# Water in the spark plugs!



## rod_88 (Jan 13, 2007)

ok, I washed my engine out yesterday, and I let it dry for a good 5 hours before running the thing. I turned it on to go to school, and it turned on wonderfully. I had changed out the oil from penzoil 10-30w to valvaline 10-30w synthetic durablend, and the thing was running like a dream for like 2 min. Then it just started sputtering, running ruff and backfiring. I took out the wires and surely there was water and alot of steam comming out. I drove my moms SUV instead. Is there anything I might wanna do to be on the safe side other than not wash out my engine anymore?  BTW,m this is the first time this happens to me.


----------



## Altiman93 (Nov 14, 2006)

Ive never washed my engine due to the fact that i dont want engine in my plugs, or get the alternator wet, but to clean my engine i use break clean, works really good..specially on the oil'y parts. try it, works good


----------



## glynka (Aug 18, 2007)

Happened to me;I had to pull out the water from the spark plug funnel with air,and pressure air all around before start the engine;I start the engine and wait til was hot,after 5 minutes 2 cylinders didn't work ,I had to open the distributor,and found in the Cap,water from the vapor steam when the engine was hot [even I cover the distributor with a plastic Bag,over the original rubber cover]so from now on I will keep my engine real dirty.:idhitit: :woowoo: :loser:    :lame: :fluffy:


----------



## rod_88 (Jan 13, 2007)

yeah, my brother put wd40 in there, but now the engine feels funny. Or is it in my head.


----------



## Altiman93 (Nov 14, 2006)

wd40? did it work?


----------



## rod_88 (Jan 13, 2007)

yeah, its supposed to drive out moisture. & yeah, it worked, but I guess the reason my engine feels funny was because I changed from high milage penziol to valvoline synthetic durablend. Now my engine feels a bit stronger, runs a tad cooler, and isn't as buzzy(while idle and hard launches) Its really cool having a car that is as quite as a new car and its 12 years old!


----------



## Altiman93 (Nov 14, 2006)

oh really, the way i drive my car, and push it, i use Valvoline (or what ever its called) Full Synthetic, an runs beutiful, love the car!


----------



## rod_88 (Jan 13, 2007)

Yeah, it made my engine sing compared to buzz when it redlines.


----------



## Altima SSS (Oct 10, 2007)

rod_88 said:


> Is there anything I might wanna do to be on the safe side other than not wash out my engine anymore?  BTW,m this is the first time this happens to me.


Don't blast sensitive parts with water. The spark plug boots don't seem to fit real tight on the valve cover anyway, so I'm sure water gets in there easily. Could have pulled the spark plug boots and blew the water out with compressed air if you had it.

I never wash an engine unless I absolutely have to. You'd be amazed on what havic it can cause if you're not careful.


----------



## rod_88 (Jan 13, 2007)

Altima SSS said:


> Don't blast sensitive parts with water.
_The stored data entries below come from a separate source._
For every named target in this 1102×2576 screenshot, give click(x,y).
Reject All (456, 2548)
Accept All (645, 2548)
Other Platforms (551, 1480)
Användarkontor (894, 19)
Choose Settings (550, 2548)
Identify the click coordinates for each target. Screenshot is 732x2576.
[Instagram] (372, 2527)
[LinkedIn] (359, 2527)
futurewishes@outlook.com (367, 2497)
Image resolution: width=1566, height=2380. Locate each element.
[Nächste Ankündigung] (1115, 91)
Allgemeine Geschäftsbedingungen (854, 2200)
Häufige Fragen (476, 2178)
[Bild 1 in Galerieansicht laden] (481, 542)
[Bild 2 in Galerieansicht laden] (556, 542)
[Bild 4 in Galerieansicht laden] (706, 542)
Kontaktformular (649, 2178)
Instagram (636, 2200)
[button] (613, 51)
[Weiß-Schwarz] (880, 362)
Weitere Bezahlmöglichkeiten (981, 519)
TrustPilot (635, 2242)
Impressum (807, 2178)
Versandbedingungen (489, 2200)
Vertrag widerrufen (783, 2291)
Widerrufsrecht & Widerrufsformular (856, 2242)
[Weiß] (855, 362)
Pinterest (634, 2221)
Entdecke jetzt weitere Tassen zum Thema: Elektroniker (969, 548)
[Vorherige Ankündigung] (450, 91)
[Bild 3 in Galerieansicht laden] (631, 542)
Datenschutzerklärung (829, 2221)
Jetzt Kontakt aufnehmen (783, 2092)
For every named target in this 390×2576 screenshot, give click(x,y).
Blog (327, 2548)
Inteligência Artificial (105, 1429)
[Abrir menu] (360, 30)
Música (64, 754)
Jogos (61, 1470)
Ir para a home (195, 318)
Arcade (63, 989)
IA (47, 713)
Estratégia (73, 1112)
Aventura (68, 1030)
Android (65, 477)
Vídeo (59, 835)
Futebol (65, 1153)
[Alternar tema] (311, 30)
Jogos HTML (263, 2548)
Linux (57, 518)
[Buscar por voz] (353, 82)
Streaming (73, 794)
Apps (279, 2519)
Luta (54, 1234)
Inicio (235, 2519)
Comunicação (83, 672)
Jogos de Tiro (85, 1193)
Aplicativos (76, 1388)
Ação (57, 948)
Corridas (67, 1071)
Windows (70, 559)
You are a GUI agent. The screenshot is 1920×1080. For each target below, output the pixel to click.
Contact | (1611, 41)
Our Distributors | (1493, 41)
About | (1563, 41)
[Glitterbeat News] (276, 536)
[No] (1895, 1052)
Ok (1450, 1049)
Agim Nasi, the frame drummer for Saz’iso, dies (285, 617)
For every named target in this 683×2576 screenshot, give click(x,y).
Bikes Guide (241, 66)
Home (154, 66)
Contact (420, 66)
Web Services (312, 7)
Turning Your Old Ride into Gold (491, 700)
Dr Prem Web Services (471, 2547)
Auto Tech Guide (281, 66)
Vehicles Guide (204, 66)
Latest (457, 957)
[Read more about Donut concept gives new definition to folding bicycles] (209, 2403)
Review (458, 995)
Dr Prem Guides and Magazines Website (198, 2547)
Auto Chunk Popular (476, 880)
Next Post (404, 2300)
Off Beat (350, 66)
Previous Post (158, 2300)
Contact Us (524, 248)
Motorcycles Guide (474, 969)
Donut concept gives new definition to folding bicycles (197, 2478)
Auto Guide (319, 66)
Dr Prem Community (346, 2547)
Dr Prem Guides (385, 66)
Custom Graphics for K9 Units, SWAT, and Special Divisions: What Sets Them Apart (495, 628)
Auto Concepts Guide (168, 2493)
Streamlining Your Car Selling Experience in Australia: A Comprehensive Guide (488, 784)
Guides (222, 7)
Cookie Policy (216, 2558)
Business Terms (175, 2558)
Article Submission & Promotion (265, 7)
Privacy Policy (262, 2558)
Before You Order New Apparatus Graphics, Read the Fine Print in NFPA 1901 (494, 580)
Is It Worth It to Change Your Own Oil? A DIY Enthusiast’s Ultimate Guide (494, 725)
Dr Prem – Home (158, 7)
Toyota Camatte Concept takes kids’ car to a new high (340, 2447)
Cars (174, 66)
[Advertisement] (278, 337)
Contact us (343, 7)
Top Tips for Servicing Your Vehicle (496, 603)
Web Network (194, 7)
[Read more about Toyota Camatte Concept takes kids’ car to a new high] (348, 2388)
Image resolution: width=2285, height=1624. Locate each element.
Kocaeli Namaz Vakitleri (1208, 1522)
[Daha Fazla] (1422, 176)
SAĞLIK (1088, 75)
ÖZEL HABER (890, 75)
The spark plug boots don't seem to fit real tight on the valve cover anyway, so I'm sure water gets in there easily. Could have pulled the spark plug boots and blew the water out with compressed air if you had it.
> 
> I never wash an engine unless I absolutely have to. You'd be amazed on what havic it can cause if you're not careful.


Yeah, I learned the hard way. To make matters even worse, I washed out two engines at the same time, mine, and my moms cherokee. But hers can hanlde a bit of water. :lame: But Anyway, yeah Ive just started cleaning out my engine with brake cleaner. Its safer to a point, but Im gonna let my engine turn into a sty. :fluffy:


----------



## Altima SSS (Oct 10, 2007)

On the , it looks like the valve cover gasket is what can leak the most. You can get a really nice valve cover gasket kit at NAPA and stop the leaks if that's what's going on.


----------



## I'm3rd (Dec 24, 2003)

The best thing I have found to dry water on ignition parts and wires is CRC or Prestone silicone in a spray can. Of course it won't dry up puddles of water, but it will almost instantly dry off wet wires, distributor caps, and other electrical parts after an engine cleaning. The best solution is to wrap the electical parts before you wash with the clear plastic film like they use in the kitchen to wrap sandwiches and stuff. It sticks to itself so it's not too hard to wrap it on the distributor and other electrical parts. I don't know any way to keep water from filling up the deep tubes around the spark plugs and the only way to dry those tubes that I can think of would be to use a shop vac to suck most of it out and then spray silicone in the hole to finish drying it out.


----------



## I'm3rd (Dec 24, 2003)

The best thing i know of to dry off wires and electrical parts like the distributor and coil is silicone in a spray can. Prestone and CRC make it and it will dry up water almost instantly. Of course it won't dry out puddles of water but it works well on stuff that just has a film of water on it. Those deep tubes around the plugs fill up with water when you wash the engine and all you can do is use a shop vac to suck out as much as possible and then spray with the silicone to dry off what's left.


----------



## I'm3rd (Dec 24, 2003)

I don't know what happened to get the two posts by mistake. The first one didn't seem to go through but after I posted another time both showed up. My puter skills need to be upgraded i guess.


----------



## BGaZaR (Oct 22, 2007)

i washed my engine about a month ago and the only thing i wrapped was my intake. i didnt even leave the motor running. i started the car and it motor was running perfect. the next day i decided to change the distributor cap and rotor plus the spark plug cables and i found the water in the spark plug holes. after i changed the cap and rotor the car started runnning really funny. seems like its missfiring or something. i keep driving the car like this and i still cant figure out what the problem is.


----------